A plan for a 31-turbine wind farm near one of Scotland’s most picturesque mountain ranges has been refused.
The proposed Allt Duine wind farm, near Kincraig on the edge of Cairngorms National Park, has been vetoed by Scottish ministers who ruled that it would have a significant impact on the landscape.
The Scottish Government said it is committed to generating 100% of Scotland’s electricity demand from renewables by 2020 but it will not permit wind farms that have an unacceptable impact on the local area.
The decision follows a public local inquiry and Scottish Government consultations on the potential impacts of the wind farm on the Cairngorms National Park and on the implications of the development on new planning policies.
Deputy First Minister John Swinney said: “The Scottish Government’s policy on wind farms strikes a careful balance between maximising Scotland’s huge green energy potential and protecting some of our most scenic landscape and wild areas.
“We have been clear that wind farms can only be built in the right places and Scottish planning policy sets out rigorous steps to ensure wind farms are sited appropriately and sensitively.
“I have considered the Allt Duine application fully and have refused permission as the proposal would have significant and unacceptable landscape and visual impacts in the local area,
including on the Cairngorms National Park and on a wild land area.
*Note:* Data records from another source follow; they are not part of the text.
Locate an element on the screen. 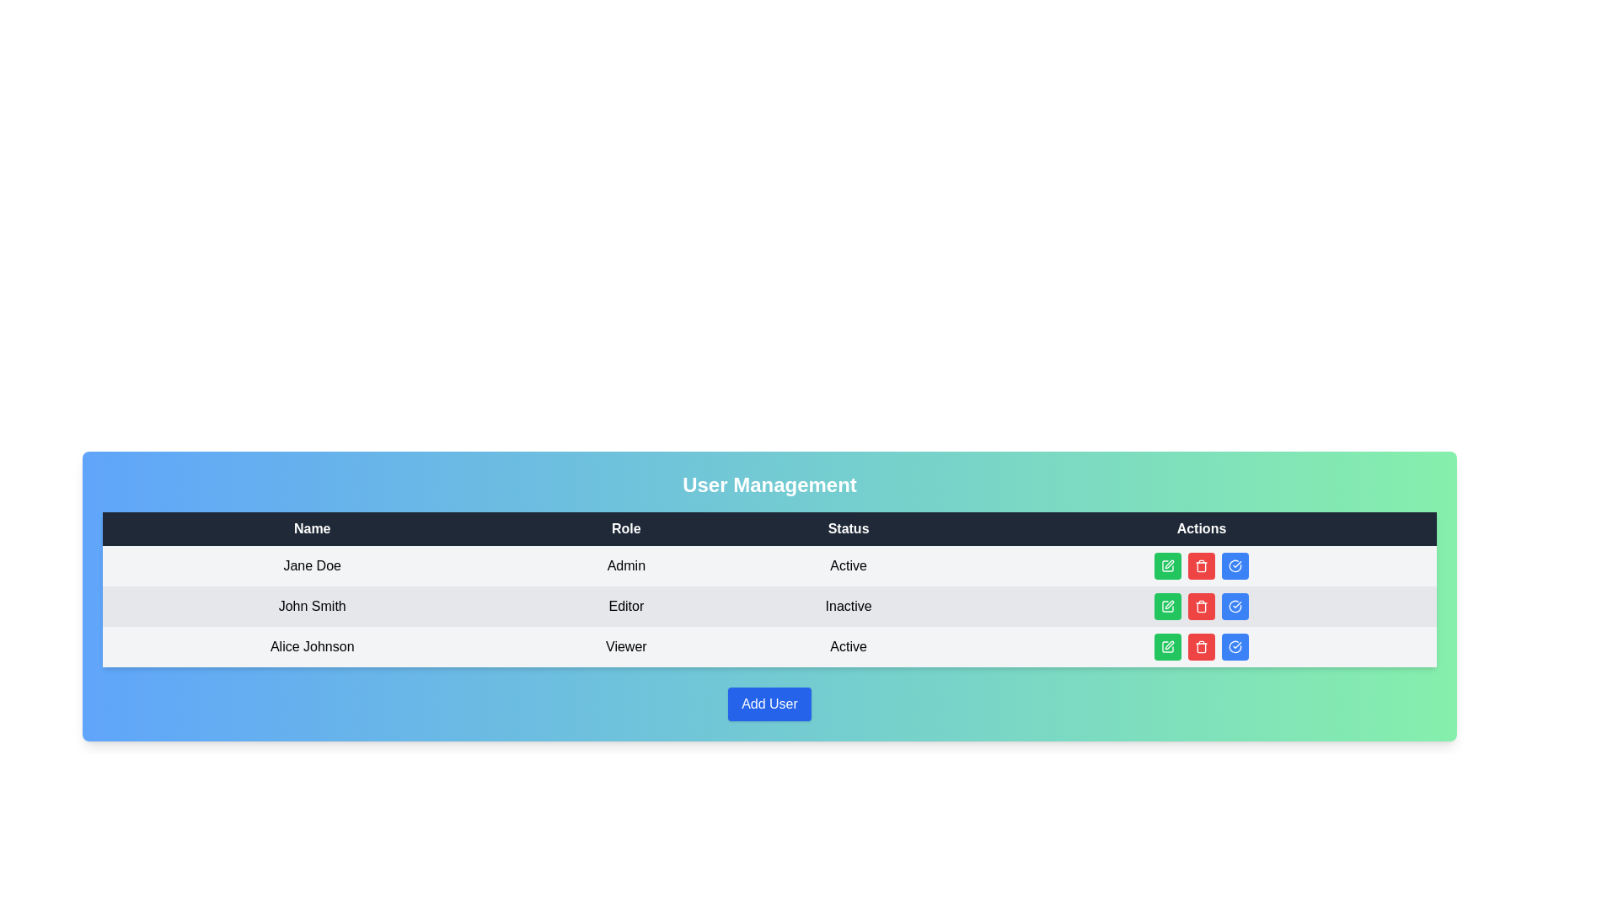 The width and height of the screenshot is (1618, 910). the action buttons in the last column of the third row associated with 'John Smith' in the 'User Management' interface to invoke their respective actions is located at coordinates (1200, 607).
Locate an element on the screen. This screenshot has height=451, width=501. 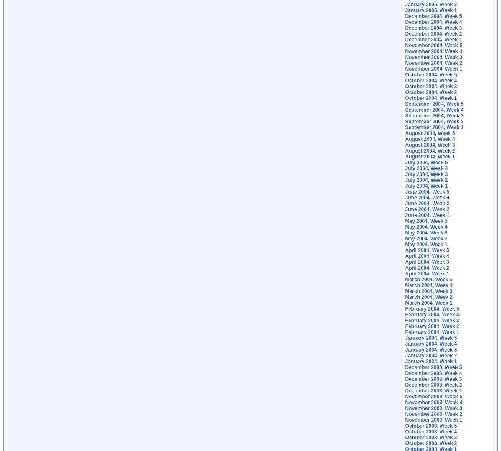
'October 2003, Week 4' is located at coordinates (405, 431).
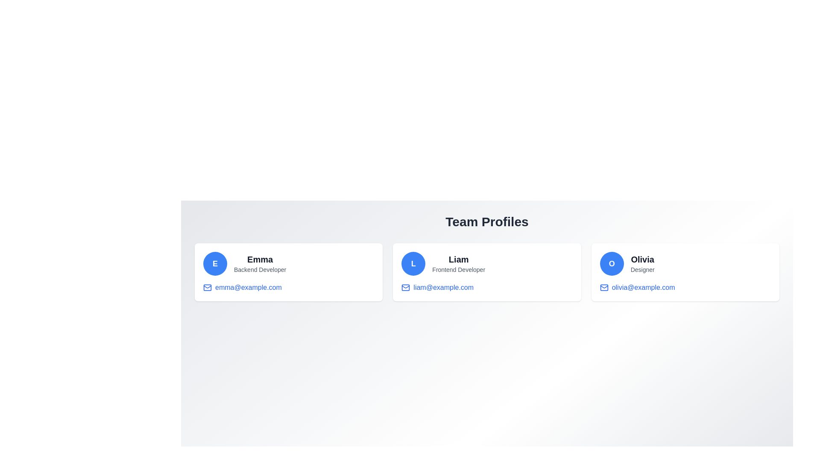 The height and width of the screenshot is (461, 820). What do you see at coordinates (260, 259) in the screenshot?
I see `the text label displaying the name 'Emma', which is a bold and larger font indicating emphasis, located below the circular icon with the letter 'E' in the user profile card layout` at bounding box center [260, 259].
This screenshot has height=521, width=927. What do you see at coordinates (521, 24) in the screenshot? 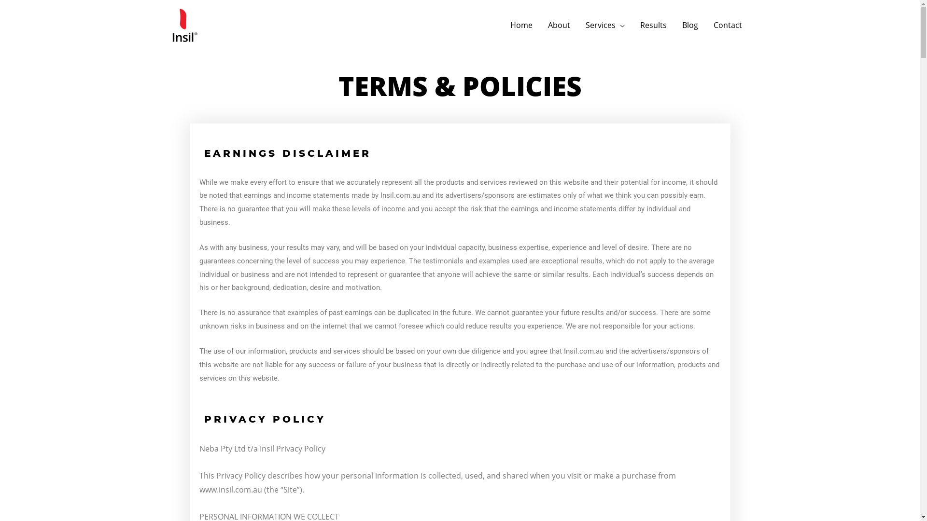
I see `'Home'` at bounding box center [521, 24].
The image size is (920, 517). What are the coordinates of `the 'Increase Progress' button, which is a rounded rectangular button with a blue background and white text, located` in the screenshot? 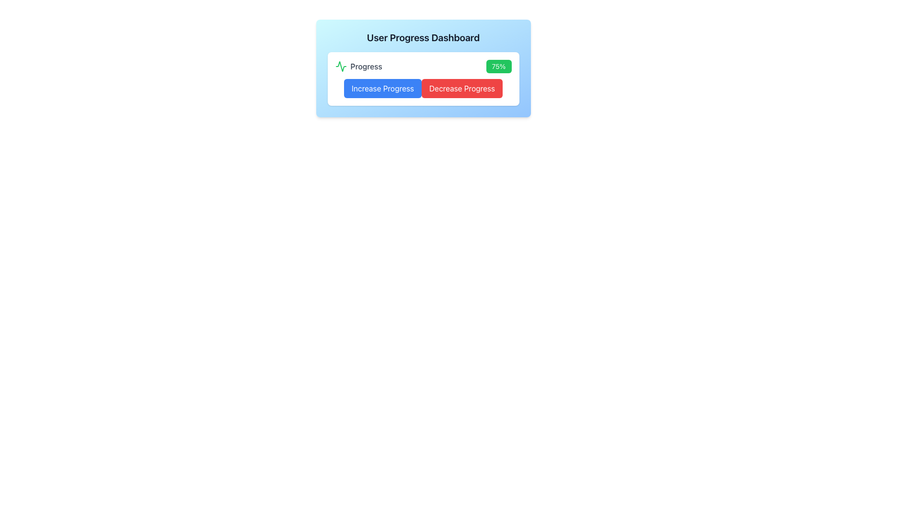 It's located at (382, 89).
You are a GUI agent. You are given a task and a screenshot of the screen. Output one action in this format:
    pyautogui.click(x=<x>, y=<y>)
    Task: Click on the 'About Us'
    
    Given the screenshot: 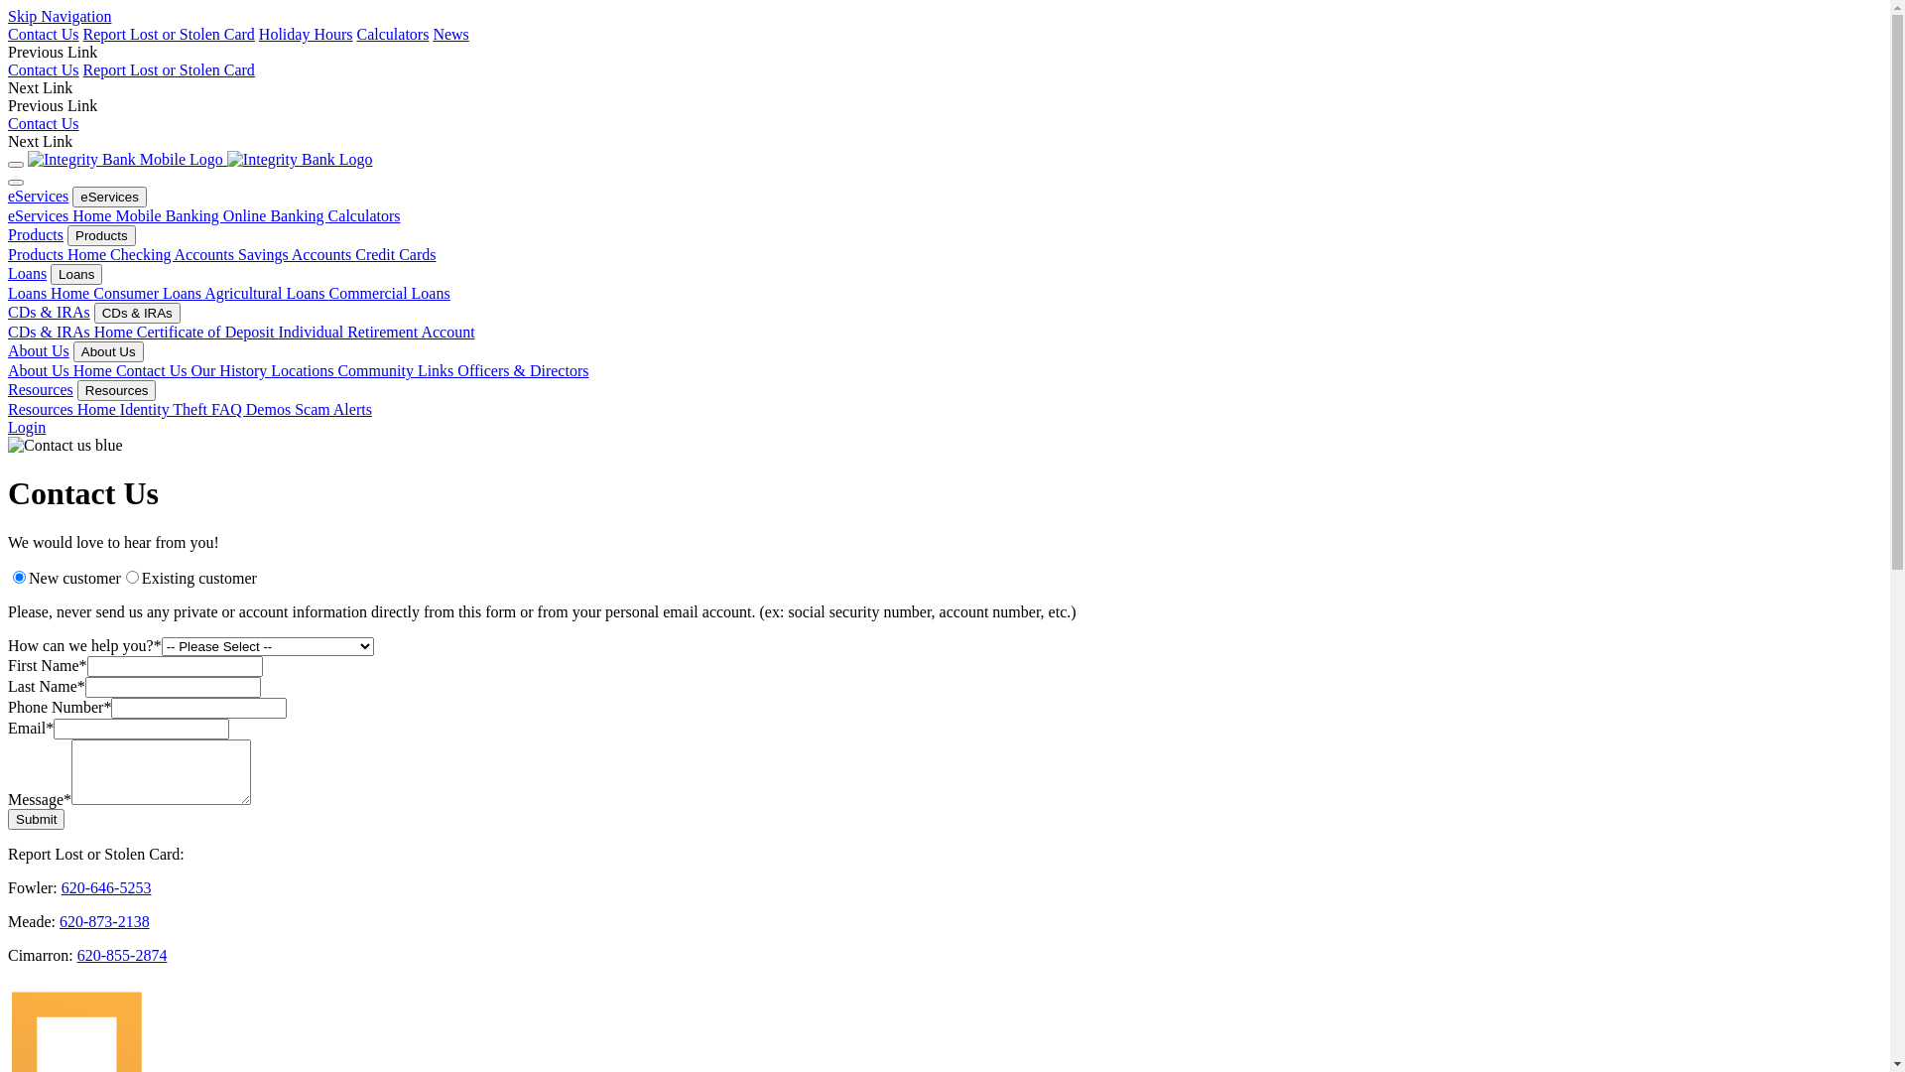 What is the action you would take?
    pyautogui.click(x=38, y=349)
    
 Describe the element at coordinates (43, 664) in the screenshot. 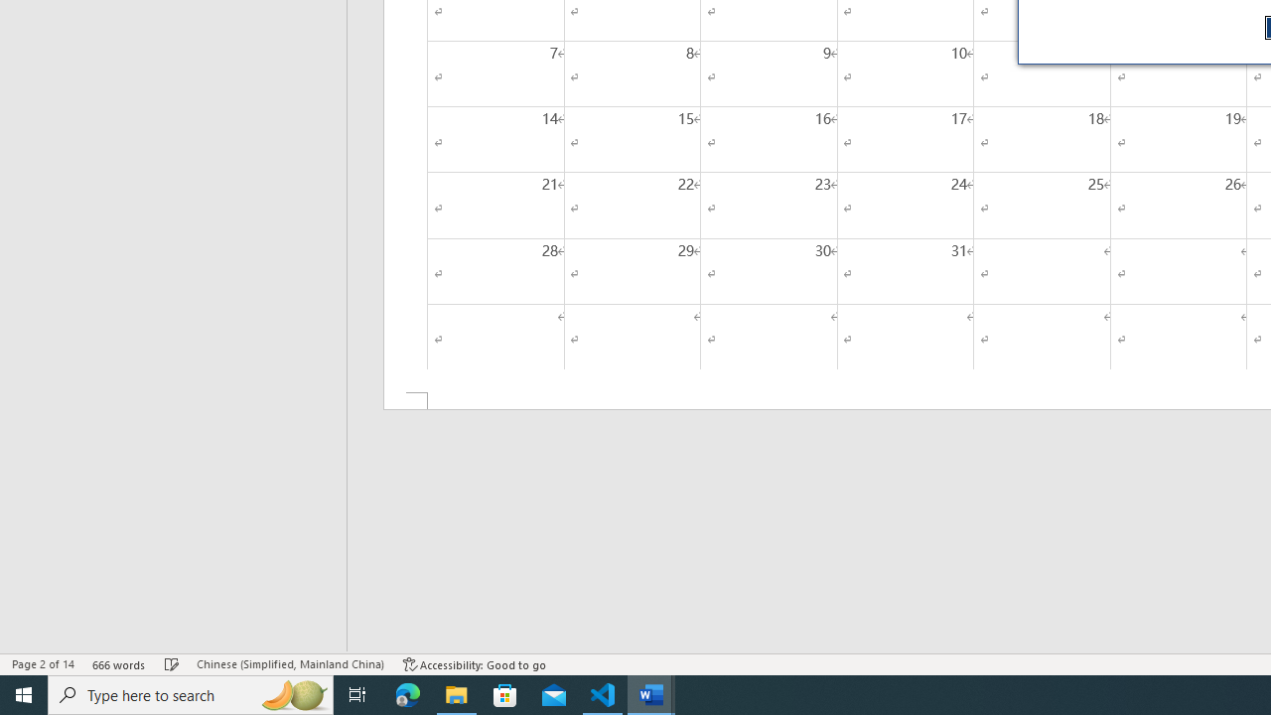

I see `'Page Number Page 2 of 14'` at that location.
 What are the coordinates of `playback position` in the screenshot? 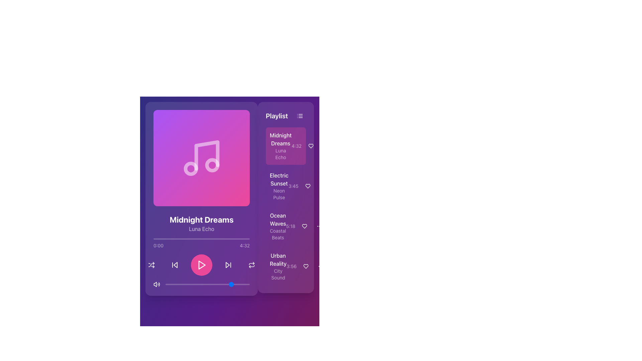 It's located at (190, 238).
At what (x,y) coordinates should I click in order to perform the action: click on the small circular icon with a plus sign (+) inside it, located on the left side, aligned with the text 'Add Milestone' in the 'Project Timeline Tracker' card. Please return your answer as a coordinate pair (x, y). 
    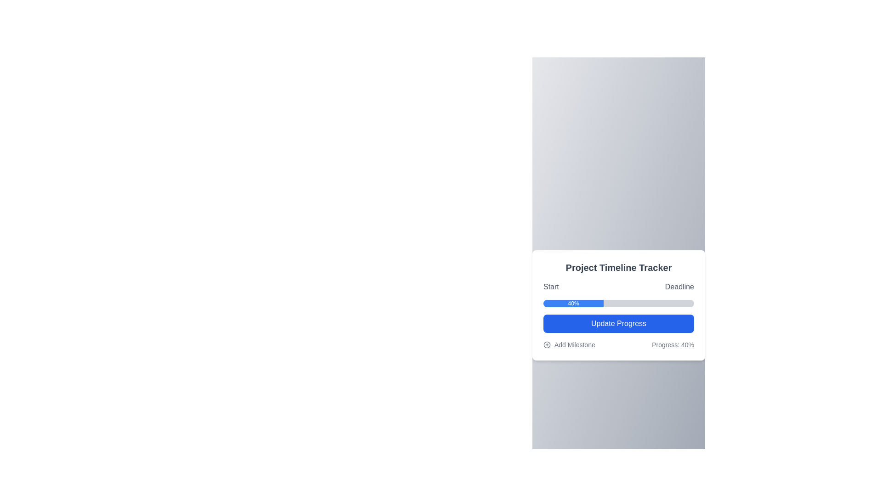
    Looking at the image, I should click on (546, 345).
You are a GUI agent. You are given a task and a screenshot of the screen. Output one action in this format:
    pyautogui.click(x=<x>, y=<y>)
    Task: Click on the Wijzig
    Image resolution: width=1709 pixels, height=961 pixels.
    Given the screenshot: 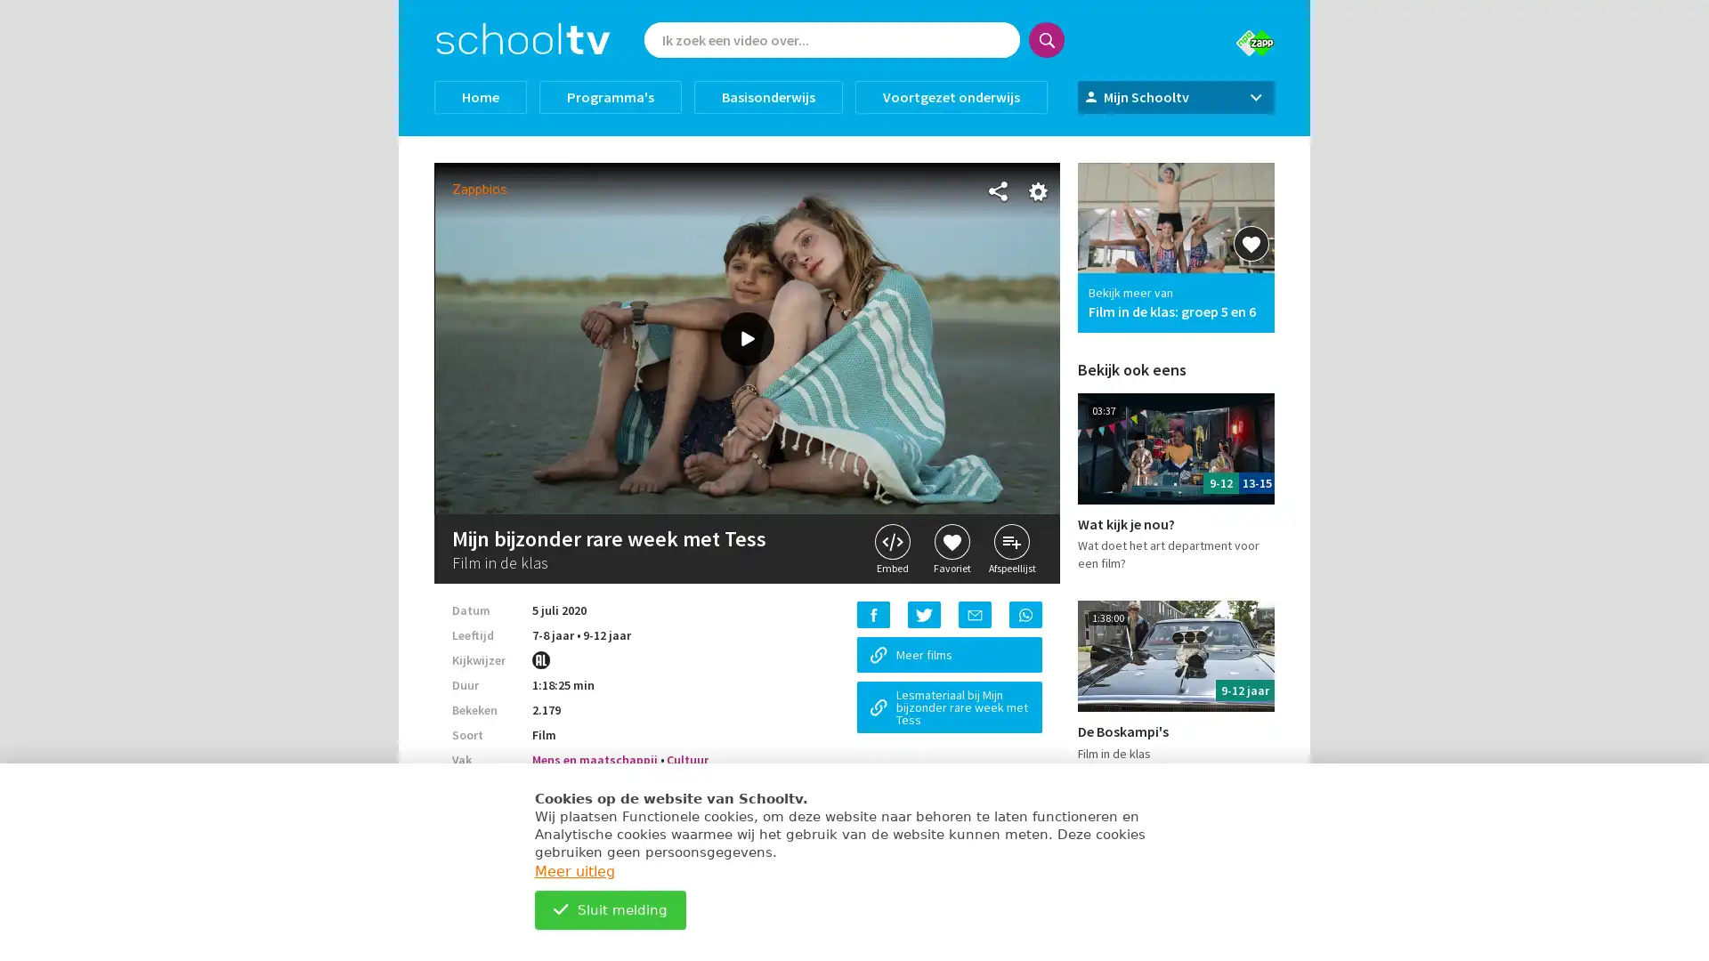 What is the action you would take?
    pyautogui.click(x=853, y=377)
“The Scottish Government remains fully committed to renewables and to achieving our target of 100% of our electricity demand coming from renewables by 2020.”
Chris Townsend, a spokesman for the Save Monadhliath Mountains (SMM) campaign, welcomed the decision.
“This is a victory for common sense, the safeguarding of the wild land in the Monadhliath Mountains and the absolute protection of the Cairngorms National Park,” he said.
“This wind farm scheme was simply the wrong development in the wrong location.
“When the application was lodged five years ago it was pushing the boundaries of plausibility.
“With national planning policy dramatically changing over that 2,000-day period, it was clear that only one sensible conclusion could be drawn.
“The thousands of individuals and organisations that support the SMM campaign thank Mr Swinney for injecting a much-needed dose of reality back into the determination process.
“The SMM campaign will watch with interest to see whether German-owned RWE Innogy try to make a case in the courts that the proposal can be ’mitigated’.
“As lawyers, planners and conservationists know, safeguarding is incompatible with mitigation – unless the turbines in the safeguarded wild land of Monadhliath Mountains and the proposed road,
cabling, compound and cement batching plant in the Cairngorms National Park are now to be invisible?”